● **Exercise directions**: The answer must consist of every line in the data that contains "computer".

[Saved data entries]

[Start of Attachment]

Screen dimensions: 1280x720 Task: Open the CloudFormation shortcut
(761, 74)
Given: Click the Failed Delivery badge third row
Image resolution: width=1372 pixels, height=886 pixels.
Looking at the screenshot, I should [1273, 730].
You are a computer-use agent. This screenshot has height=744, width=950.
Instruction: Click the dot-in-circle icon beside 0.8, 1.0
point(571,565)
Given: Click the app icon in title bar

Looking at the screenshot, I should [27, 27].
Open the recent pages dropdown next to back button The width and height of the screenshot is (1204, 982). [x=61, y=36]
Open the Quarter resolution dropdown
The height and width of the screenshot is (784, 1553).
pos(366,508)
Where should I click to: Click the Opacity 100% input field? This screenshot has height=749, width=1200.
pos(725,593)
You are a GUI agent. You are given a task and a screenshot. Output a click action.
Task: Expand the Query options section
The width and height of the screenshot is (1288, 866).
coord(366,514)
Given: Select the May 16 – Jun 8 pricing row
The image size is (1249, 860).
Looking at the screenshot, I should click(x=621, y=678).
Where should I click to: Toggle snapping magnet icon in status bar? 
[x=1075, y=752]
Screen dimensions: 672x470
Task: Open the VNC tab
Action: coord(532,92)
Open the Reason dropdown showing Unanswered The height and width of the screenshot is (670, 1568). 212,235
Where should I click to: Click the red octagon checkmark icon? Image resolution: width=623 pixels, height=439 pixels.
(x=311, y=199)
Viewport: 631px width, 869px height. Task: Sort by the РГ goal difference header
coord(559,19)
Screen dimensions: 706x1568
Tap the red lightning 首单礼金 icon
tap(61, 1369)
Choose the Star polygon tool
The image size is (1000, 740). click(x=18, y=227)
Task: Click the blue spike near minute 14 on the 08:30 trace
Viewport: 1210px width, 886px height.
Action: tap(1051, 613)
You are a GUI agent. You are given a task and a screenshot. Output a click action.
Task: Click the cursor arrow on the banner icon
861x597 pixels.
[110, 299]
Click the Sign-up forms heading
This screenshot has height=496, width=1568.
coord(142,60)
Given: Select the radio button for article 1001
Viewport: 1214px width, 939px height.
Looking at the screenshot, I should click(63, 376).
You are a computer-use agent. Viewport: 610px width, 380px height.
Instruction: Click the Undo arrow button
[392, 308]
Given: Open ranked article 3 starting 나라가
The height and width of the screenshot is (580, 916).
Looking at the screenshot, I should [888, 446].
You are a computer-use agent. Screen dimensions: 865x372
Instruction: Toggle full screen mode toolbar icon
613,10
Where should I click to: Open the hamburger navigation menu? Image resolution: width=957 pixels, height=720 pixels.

[End of Attachment]

● **Output of the task**:
You are a computer-use agent. This screenshot has height=744, width=950.
You are a computer-use agent. Viewport: 610px width, 380px height.
You are a computer-use agent. Screen dimensions: 865x372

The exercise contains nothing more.